Text to read:
"""
# Electrical Plugs



## Dale Eldridge (Jul 26, 2015)

Are the electrical plugs in the roomettes two prong or three prong?


----------



## J-1 3235 (Jul 26, 2015)

Three prong....


----------



## PVD (Jul 26, 2015)

Because the receptacle is a single, and in most cars is recessed slightly it is usually a good idea to carry a plug strip with a cord. I try and get one that is long enough so I can rest the strip between the tray table and the window, other folks have different thoughts. In todays world, with cell phones, tablets, e-readers, and laptops being commonplace, one receptacle rarely cuts it.


----------



## GG-1 (Jul 26, 2015)

Aloha I carry these http://www.herringtoncatalog.com/products/pass-thru-liberator-cords-set-of-5plus use them in all sorts of other uses beside the train.

btw: this was the first site in the list that carries them, there may be cheaper places.

Aloha


----------



## BCL (Jul 26, 2015)
"""
Provided material:
"""
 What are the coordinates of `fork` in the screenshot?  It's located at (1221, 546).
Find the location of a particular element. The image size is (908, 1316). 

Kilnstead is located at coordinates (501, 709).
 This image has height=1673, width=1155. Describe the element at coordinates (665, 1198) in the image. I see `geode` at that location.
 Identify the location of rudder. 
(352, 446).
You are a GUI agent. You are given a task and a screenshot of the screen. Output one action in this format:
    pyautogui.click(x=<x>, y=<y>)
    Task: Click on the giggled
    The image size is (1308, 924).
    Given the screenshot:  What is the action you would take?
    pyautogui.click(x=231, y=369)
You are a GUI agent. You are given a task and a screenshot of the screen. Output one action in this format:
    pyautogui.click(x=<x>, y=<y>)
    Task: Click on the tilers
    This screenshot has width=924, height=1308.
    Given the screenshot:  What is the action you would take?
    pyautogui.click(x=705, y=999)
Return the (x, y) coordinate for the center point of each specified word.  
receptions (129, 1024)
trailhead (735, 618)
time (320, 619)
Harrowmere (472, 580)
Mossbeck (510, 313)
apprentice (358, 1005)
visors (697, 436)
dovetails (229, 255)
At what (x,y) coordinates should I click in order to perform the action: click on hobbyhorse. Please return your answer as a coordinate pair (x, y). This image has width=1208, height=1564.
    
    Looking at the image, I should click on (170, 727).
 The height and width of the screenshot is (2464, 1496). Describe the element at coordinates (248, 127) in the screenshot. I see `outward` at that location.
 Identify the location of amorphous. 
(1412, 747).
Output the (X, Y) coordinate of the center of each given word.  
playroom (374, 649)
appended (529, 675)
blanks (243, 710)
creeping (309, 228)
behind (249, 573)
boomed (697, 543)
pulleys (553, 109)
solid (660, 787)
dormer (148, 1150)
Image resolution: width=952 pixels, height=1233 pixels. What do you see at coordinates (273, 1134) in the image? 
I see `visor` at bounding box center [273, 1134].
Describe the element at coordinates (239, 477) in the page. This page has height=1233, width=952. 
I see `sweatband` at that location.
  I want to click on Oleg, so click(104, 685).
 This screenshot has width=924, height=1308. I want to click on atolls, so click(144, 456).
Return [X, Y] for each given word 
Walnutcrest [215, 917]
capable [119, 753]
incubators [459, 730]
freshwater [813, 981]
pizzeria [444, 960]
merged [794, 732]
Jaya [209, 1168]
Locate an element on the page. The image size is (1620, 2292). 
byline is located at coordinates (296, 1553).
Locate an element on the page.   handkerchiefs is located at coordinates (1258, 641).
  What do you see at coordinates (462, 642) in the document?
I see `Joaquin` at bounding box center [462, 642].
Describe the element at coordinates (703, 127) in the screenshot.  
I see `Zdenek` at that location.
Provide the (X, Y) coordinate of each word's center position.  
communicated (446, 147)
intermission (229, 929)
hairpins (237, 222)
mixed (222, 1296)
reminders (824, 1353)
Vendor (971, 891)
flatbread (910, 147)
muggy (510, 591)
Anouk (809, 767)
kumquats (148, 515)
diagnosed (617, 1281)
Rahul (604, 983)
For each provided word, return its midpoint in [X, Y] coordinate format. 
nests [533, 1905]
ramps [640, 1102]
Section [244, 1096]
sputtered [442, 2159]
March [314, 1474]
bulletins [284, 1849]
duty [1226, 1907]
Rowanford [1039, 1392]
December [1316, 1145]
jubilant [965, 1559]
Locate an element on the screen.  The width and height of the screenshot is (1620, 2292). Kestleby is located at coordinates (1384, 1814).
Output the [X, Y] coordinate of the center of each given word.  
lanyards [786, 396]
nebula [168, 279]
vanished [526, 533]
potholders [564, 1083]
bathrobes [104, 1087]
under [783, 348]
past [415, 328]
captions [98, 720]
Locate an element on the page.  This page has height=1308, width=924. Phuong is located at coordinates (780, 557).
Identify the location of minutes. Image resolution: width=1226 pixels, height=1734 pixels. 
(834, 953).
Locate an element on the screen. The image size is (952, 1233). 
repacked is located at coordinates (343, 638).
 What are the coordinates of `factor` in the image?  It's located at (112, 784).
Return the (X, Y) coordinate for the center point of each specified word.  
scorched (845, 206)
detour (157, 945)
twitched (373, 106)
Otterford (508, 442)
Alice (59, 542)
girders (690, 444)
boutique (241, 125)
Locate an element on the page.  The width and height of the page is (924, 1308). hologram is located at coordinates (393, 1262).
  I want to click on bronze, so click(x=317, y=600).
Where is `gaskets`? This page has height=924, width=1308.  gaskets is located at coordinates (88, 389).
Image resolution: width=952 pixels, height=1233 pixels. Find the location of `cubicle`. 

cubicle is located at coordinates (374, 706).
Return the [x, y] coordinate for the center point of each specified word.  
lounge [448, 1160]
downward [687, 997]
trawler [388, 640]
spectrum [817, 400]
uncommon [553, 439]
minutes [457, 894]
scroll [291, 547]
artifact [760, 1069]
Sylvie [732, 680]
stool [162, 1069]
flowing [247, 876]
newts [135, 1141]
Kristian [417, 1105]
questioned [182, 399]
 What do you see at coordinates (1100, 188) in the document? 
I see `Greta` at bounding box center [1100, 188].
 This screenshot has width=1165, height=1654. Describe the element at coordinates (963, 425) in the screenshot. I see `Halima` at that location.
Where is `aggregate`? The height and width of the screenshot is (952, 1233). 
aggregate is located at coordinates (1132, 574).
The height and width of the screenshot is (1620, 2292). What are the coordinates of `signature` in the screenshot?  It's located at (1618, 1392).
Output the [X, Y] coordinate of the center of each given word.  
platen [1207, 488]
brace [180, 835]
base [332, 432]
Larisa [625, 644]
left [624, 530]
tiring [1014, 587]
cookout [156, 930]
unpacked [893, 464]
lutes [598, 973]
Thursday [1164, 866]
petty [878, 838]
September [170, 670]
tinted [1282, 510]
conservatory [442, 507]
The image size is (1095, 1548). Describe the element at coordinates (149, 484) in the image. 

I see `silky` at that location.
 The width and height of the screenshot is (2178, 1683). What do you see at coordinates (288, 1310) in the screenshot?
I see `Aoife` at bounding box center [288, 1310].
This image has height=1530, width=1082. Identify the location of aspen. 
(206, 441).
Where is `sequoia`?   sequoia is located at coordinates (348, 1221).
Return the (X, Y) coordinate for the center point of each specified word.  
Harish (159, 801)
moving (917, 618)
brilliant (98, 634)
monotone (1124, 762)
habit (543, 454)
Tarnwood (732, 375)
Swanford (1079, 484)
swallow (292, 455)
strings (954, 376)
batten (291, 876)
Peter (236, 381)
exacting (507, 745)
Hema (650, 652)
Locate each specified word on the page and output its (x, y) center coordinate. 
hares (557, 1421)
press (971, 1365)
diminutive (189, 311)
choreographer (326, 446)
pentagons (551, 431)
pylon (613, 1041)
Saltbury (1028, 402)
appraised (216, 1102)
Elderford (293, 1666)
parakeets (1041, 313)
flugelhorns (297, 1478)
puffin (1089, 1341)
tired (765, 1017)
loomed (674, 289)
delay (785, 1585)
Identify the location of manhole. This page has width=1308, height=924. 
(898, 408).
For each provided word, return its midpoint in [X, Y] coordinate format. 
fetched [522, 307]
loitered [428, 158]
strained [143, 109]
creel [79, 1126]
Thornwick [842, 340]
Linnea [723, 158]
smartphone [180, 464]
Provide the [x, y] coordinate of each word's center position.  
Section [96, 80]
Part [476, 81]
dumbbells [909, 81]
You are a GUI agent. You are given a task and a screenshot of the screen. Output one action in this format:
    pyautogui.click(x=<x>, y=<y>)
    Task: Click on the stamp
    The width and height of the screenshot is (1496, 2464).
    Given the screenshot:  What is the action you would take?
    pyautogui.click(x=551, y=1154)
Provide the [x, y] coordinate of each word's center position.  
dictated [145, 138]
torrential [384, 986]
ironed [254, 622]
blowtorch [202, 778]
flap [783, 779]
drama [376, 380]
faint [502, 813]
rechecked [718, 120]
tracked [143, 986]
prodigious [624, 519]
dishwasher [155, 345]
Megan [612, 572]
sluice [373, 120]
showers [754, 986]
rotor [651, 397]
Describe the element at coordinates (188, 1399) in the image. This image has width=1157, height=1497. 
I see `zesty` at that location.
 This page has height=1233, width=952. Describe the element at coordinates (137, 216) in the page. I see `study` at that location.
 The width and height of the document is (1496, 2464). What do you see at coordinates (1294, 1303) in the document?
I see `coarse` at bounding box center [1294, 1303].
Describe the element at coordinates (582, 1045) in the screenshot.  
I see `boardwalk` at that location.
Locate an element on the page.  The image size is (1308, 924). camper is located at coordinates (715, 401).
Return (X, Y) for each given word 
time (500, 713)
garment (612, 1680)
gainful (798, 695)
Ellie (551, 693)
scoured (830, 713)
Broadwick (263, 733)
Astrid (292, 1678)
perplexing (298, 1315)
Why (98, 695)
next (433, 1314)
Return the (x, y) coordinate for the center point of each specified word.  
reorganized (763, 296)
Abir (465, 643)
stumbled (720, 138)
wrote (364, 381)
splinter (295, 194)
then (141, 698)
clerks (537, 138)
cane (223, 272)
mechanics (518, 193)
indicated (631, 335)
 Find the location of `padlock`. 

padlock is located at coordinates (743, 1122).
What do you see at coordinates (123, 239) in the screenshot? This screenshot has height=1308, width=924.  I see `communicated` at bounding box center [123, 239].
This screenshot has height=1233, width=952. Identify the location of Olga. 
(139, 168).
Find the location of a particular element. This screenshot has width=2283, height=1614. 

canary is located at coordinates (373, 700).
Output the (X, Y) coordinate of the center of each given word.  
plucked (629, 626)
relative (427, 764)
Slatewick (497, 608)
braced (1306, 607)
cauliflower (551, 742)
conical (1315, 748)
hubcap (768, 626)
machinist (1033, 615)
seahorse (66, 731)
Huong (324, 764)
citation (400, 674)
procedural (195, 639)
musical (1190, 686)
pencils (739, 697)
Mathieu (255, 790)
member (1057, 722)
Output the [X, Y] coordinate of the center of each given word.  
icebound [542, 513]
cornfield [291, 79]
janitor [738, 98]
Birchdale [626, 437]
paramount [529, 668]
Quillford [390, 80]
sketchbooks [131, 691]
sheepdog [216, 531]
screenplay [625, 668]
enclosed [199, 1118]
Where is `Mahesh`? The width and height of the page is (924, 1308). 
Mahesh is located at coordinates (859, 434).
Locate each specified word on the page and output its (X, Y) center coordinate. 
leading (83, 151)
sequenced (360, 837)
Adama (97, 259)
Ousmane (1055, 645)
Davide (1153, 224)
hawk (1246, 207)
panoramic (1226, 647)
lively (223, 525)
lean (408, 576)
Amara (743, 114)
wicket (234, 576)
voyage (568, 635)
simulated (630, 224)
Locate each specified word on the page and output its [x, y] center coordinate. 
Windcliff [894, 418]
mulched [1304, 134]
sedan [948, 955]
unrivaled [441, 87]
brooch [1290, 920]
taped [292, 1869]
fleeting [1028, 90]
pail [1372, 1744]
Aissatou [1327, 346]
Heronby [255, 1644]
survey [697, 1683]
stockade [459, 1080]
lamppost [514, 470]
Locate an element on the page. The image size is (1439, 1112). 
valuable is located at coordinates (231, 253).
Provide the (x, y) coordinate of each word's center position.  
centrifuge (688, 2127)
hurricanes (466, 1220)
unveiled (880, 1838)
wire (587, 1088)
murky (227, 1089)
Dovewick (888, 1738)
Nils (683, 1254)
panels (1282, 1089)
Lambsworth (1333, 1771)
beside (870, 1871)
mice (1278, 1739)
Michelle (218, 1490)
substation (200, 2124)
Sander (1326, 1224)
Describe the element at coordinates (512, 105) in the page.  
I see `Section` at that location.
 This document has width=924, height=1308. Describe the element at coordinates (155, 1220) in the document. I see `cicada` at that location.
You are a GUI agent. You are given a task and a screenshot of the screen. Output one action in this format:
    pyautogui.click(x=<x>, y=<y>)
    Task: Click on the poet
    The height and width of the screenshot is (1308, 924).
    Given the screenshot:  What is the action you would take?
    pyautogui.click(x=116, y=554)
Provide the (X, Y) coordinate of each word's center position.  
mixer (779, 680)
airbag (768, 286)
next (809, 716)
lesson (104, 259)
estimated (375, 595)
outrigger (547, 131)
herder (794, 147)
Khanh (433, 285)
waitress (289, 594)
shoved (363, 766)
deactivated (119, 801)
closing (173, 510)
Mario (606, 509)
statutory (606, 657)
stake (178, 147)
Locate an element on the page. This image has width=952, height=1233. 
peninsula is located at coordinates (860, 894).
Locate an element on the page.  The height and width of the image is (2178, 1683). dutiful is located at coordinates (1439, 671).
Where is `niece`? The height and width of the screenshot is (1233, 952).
"""
Task prompt: List every device named in the thread on electrical plugs as a common reason why one receptacle is not enough.

Solution: cell phones, tablets, e-readers, laptops